Why The Bulls Are Still Bullish
Sure, if you look at the decidedly mixed results that companies racked up in the second quarter, you might think that investors are just a bit overoptimistic. But if you skip ahead--say to the end of the year or, better yet, to 1999, you can not only justify today's prices but get pretty bullish about tomorrow's. That's why, despite the recent record highs scored by both the Dow Jones industrial average and NASDAQ, many Wall Street pros still see stocks rising.
Even as analysts trim forecasts for the third quarter, reflecting the impact of slowing growth, they are forecasting a 14.9% year-over-year gain for the last quarter of 1998. And they're even more bullish on 1999--even though the market retreated after Federal Reserve Chairman Alan Greenspan warned against "unrealistic" long-term earnings forecasts in Congressional testimony on July 21. For 1999, analysts expect operating earnings to advance 18%, says Chuck Hill, First Call Corp.'s director of research.
While some economists fret about a possible recession in '99, the bulls still see plenty of reasons for optimism. Even though Goldman, Sachs & Co.'s megabull, Abby Joseph Cohen, believes that Asia is a "moderate negative" for U.S. corporate profits, on July 20 she set her 12-month target for the Standard & Poor's 500-stock index at an "easily achievable" 1250 by midyear 1999, up from 1200 in mid-July. Cohen's forecast for 1998's second half: a global economy that sees "modest improvement" and "some acceleration" in S&P profit growth.

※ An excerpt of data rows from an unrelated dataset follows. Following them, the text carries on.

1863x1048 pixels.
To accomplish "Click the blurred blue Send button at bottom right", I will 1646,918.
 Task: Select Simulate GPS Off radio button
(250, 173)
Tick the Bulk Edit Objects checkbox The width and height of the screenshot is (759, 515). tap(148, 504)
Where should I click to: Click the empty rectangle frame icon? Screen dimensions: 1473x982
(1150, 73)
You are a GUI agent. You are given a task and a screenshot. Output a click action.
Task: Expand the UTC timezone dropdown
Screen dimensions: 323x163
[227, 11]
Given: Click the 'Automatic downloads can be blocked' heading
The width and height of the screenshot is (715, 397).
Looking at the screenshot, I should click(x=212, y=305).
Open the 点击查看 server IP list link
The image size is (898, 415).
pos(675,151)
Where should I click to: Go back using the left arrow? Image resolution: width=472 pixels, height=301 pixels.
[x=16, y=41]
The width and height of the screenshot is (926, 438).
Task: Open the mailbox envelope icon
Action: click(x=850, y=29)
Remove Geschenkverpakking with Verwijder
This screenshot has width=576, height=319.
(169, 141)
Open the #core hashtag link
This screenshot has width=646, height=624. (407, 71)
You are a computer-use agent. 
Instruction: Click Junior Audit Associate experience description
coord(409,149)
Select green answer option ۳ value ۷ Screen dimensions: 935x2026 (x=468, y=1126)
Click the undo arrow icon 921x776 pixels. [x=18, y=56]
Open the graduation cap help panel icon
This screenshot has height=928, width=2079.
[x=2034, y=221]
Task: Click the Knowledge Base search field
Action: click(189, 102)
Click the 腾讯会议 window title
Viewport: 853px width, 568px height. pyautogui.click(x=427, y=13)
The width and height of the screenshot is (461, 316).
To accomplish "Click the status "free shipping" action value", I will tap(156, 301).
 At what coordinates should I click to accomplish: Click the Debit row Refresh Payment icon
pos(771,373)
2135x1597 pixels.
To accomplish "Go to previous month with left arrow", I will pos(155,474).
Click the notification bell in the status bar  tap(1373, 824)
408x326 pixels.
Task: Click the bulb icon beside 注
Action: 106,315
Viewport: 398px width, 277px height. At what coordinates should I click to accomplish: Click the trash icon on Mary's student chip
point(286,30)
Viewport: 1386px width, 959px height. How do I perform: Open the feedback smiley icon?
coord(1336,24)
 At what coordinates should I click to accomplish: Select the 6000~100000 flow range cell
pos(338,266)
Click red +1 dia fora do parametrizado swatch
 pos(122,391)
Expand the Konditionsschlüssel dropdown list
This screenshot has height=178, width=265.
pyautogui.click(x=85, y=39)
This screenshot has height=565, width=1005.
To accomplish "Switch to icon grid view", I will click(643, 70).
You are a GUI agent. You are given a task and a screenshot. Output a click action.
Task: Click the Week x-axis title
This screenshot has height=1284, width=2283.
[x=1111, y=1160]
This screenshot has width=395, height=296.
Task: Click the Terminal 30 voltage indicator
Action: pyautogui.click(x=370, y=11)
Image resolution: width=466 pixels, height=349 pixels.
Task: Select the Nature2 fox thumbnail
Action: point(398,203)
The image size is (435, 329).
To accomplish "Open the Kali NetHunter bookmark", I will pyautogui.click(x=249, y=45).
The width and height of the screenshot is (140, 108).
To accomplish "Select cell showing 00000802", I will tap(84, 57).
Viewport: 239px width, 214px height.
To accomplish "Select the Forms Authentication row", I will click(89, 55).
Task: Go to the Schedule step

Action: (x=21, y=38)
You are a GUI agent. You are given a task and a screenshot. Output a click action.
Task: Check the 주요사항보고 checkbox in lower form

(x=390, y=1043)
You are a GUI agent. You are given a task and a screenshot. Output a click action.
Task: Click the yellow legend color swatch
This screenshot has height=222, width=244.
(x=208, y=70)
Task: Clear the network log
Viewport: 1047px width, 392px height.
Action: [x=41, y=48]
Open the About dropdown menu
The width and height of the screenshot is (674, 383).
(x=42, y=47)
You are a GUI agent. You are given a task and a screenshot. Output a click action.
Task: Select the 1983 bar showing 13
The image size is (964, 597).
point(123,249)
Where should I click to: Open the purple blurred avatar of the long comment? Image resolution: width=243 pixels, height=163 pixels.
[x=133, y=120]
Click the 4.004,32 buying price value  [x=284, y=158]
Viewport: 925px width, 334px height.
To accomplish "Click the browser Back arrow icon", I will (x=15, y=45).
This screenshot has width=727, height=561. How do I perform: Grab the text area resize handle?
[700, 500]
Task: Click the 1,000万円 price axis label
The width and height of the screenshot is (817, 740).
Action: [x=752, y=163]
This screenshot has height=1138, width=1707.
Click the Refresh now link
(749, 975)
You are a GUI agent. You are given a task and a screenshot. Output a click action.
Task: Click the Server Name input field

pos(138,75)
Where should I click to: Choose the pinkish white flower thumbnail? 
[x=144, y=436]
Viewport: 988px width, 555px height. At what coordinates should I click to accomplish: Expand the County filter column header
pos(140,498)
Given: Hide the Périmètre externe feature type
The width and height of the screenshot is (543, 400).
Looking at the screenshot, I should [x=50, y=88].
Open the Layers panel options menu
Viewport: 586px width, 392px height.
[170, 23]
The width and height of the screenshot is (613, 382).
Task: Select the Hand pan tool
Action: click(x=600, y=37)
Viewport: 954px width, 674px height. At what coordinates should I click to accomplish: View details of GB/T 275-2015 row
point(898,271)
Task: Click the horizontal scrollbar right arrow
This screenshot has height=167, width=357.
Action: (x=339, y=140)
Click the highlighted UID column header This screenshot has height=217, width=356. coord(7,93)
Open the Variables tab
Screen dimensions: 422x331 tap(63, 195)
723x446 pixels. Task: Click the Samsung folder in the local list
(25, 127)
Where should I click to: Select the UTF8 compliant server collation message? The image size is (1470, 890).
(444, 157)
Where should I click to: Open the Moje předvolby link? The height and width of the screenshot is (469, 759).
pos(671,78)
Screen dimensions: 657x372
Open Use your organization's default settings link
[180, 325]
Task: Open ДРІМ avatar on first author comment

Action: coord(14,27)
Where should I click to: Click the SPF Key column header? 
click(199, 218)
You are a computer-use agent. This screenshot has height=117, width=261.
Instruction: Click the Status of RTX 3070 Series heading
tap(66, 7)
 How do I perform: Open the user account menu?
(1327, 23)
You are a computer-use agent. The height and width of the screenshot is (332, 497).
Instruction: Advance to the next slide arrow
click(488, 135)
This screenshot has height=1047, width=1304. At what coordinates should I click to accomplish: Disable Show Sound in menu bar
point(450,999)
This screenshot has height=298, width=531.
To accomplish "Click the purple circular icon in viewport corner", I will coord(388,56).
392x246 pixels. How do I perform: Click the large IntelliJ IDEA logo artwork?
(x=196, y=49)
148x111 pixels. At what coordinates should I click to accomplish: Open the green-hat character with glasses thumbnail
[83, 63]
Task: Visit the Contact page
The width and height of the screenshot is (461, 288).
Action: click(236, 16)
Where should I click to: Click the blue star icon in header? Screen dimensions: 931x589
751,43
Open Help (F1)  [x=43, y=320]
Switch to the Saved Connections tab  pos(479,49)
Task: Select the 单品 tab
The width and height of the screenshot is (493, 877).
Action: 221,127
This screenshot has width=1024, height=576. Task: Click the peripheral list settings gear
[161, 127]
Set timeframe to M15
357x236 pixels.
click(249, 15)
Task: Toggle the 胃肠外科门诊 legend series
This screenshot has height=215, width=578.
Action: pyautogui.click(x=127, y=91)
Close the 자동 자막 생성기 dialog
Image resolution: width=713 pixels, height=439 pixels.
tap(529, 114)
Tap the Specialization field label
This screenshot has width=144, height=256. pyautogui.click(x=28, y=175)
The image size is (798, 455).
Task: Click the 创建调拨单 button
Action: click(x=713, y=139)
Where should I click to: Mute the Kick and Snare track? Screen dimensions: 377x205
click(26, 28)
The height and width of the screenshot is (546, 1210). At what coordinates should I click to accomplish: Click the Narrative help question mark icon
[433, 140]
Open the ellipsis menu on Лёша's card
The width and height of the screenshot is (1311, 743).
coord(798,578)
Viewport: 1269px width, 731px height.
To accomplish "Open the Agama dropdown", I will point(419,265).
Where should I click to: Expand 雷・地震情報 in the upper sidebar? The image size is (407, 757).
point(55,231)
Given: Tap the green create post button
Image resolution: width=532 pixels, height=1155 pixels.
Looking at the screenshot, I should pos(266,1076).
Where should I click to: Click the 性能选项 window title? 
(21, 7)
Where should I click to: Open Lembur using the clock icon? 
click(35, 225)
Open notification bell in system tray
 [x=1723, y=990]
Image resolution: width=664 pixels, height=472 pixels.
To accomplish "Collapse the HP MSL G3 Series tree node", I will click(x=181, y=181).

One reason she's optimistic: Comparisons will be easy over 1997's midyear slowdown. Cohen has long expected S&P 500 composite earnings to reach $50.50 per share in 1998 and $55 in 1999, up from $46.76 in 1997. She has been calling for 6% earnings growth in the quarter just ended, a few percentage points above the 3.7% gain in operating earnings that First Call tallies for the 260 companies in the S&P 500 reporting as of July 21. BUSINESS WEEK's less comprehensive survey of 86 companies came in with a 6% drop in quarterly profits on July 22.
TECH SPARKS. Other bullish strategists say lower inflation will keep the market climbing. Lehman Brother's Jeffrey M. Applegate isn't raising his profit forecast but believes low inflation, interest rates, and stock market risk will boost the market's price-earnings multiple. He thinks the S&P 500 could hit 1250 by yearend, up from his previous target of 1200. In 1999 he sees the S&P 500 at 1400 and the Dow at roughly 11,000, up from 9128.9 on July 22.
Never mind Greenspan's inflation jitters, either. On July 21, PaineWebber strategist Edward M. Kerschner trimmed his expectations for inflation to 2% from 2.25%. When he crunched that into his spreadsheet, he came up with an earnings model that, he says, will produce an S&P of 1430 in 1999, equivalent to an 11,250 Dow.
What will keep the market climbing at these levels? Mostly high tech, says Morgan Stanley Dean Witter strategist Peter J. Canelo. Even though the NASDAQ composite is up almost 13% since June 1, he thinks many tech-equipment stocks have only begun to rise. The industry is struggling with inventories now, he says, but once they adjust, the good times will resume. "New spending in tech should boost the economy, and the decline of bond yields and mortgage rates will give us further strength in consumer spending," says Canelo.
Sure, many stocks are likely to suffer sharp declines in the weeks ahead if earnings disappoint. But bulls will be looking well beyond that. And over the long term, the market's upward march is not likely to come to a halt.